_Exercise aim_
Images within the entries are to be omitted; the remainder must be reproduced exactly.

_The data_

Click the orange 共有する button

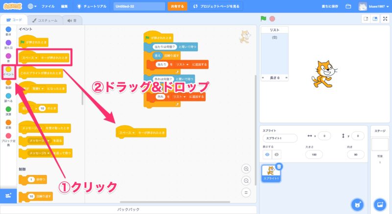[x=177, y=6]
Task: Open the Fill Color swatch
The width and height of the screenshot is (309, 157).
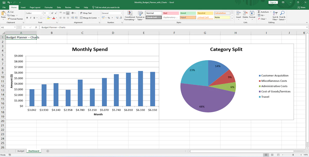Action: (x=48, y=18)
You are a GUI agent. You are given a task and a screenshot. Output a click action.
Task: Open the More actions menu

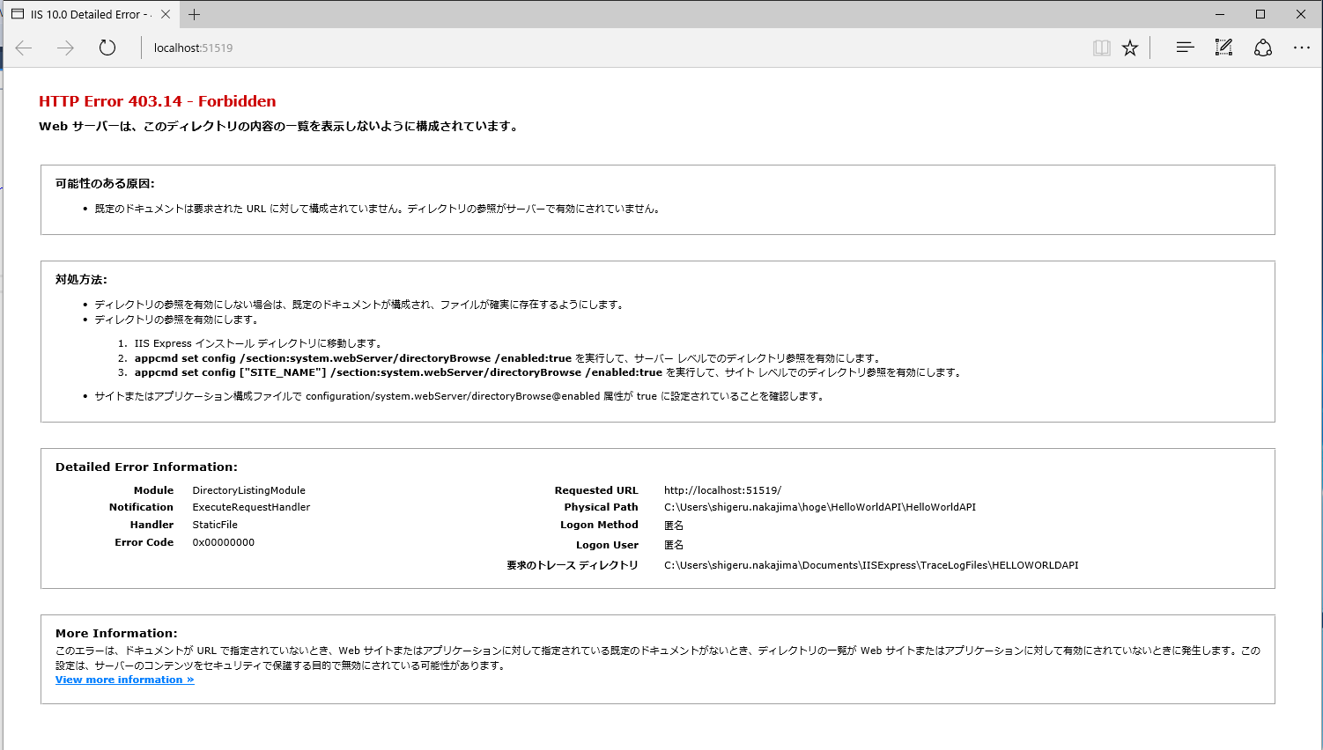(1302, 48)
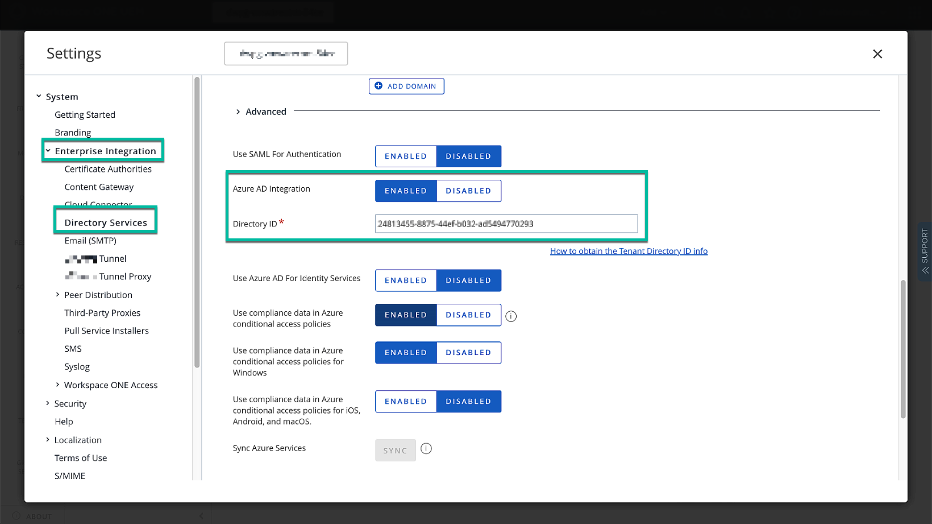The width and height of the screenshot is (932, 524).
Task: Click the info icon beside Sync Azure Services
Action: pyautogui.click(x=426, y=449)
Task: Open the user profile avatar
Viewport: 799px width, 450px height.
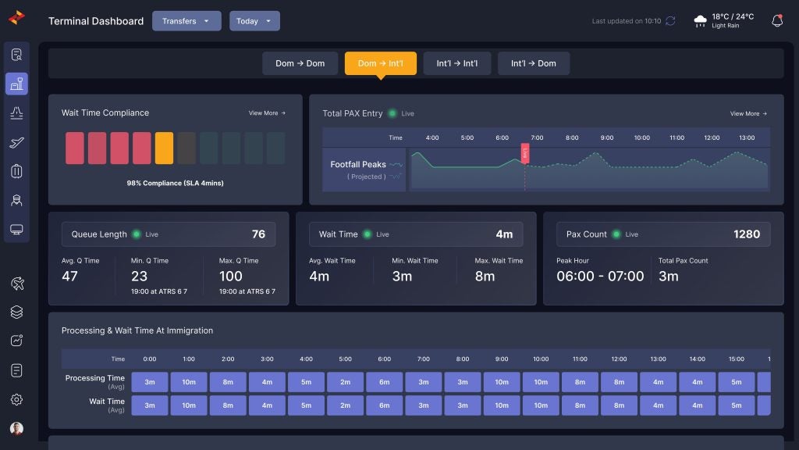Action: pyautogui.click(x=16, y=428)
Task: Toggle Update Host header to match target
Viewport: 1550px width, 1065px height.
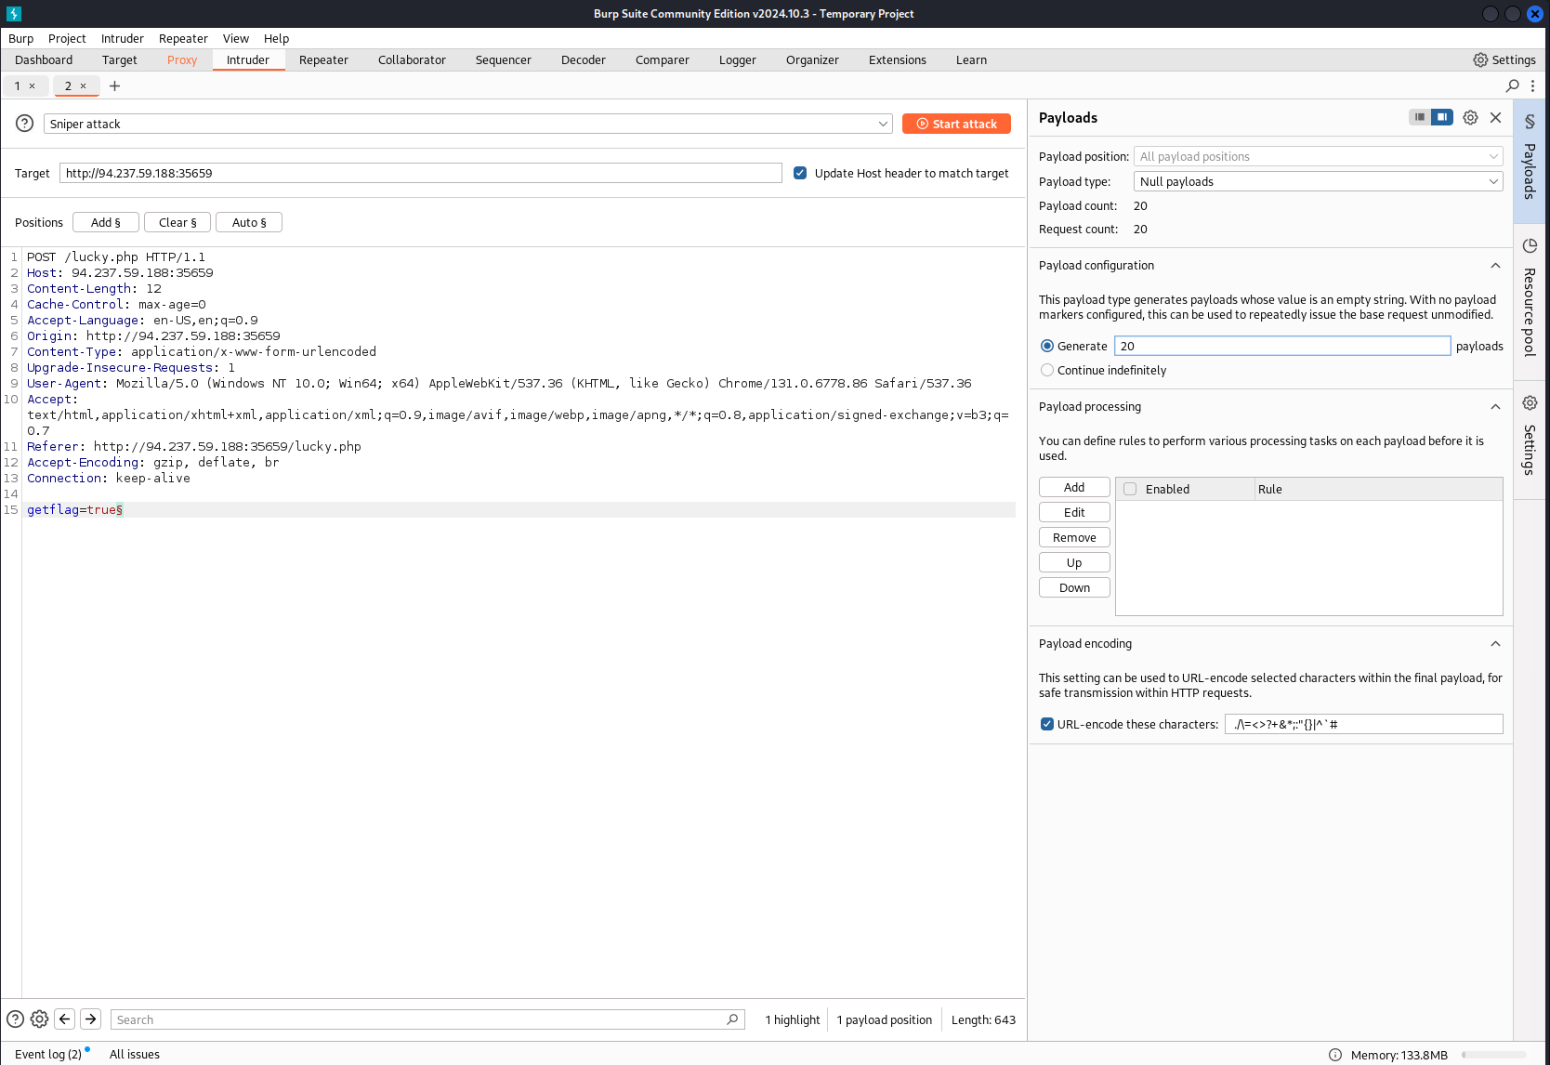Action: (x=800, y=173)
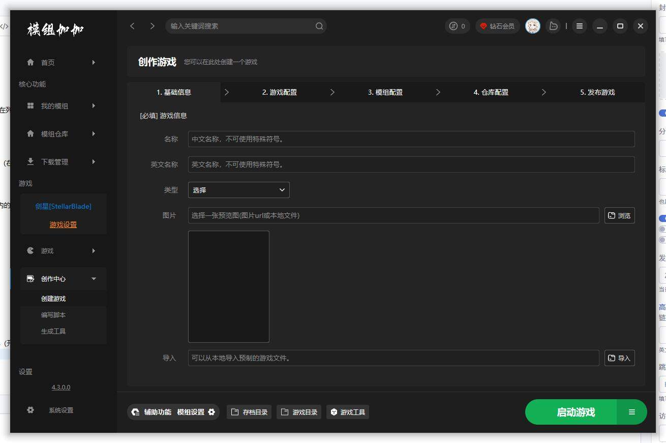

_Finished task_
Click the orange 共有する button

[x=177, y=6]
Task: Open the Fill Color swatch
The width and height of the screenshot is (309, 157).
Action: (x=48, y=18)
You are a GUI agent. You are given a task and a screenshot. Output a click action.
Task: Open the More actions menu

(1302, 48)
The width and height of the screenshot is (932, 524).
Task: Click the info icon beside Sync Azure Services
Action: pyautogui.click(x=426, y=449)
Task: Open the user profile avatar
Viewport: 799px width, 450px height.
Action: pyautogui.click(x=16, y=428)
Task: Toggle Update Host header to match target
Viewport: 1550px width, 1065px height.
Action: (x=800, y=173)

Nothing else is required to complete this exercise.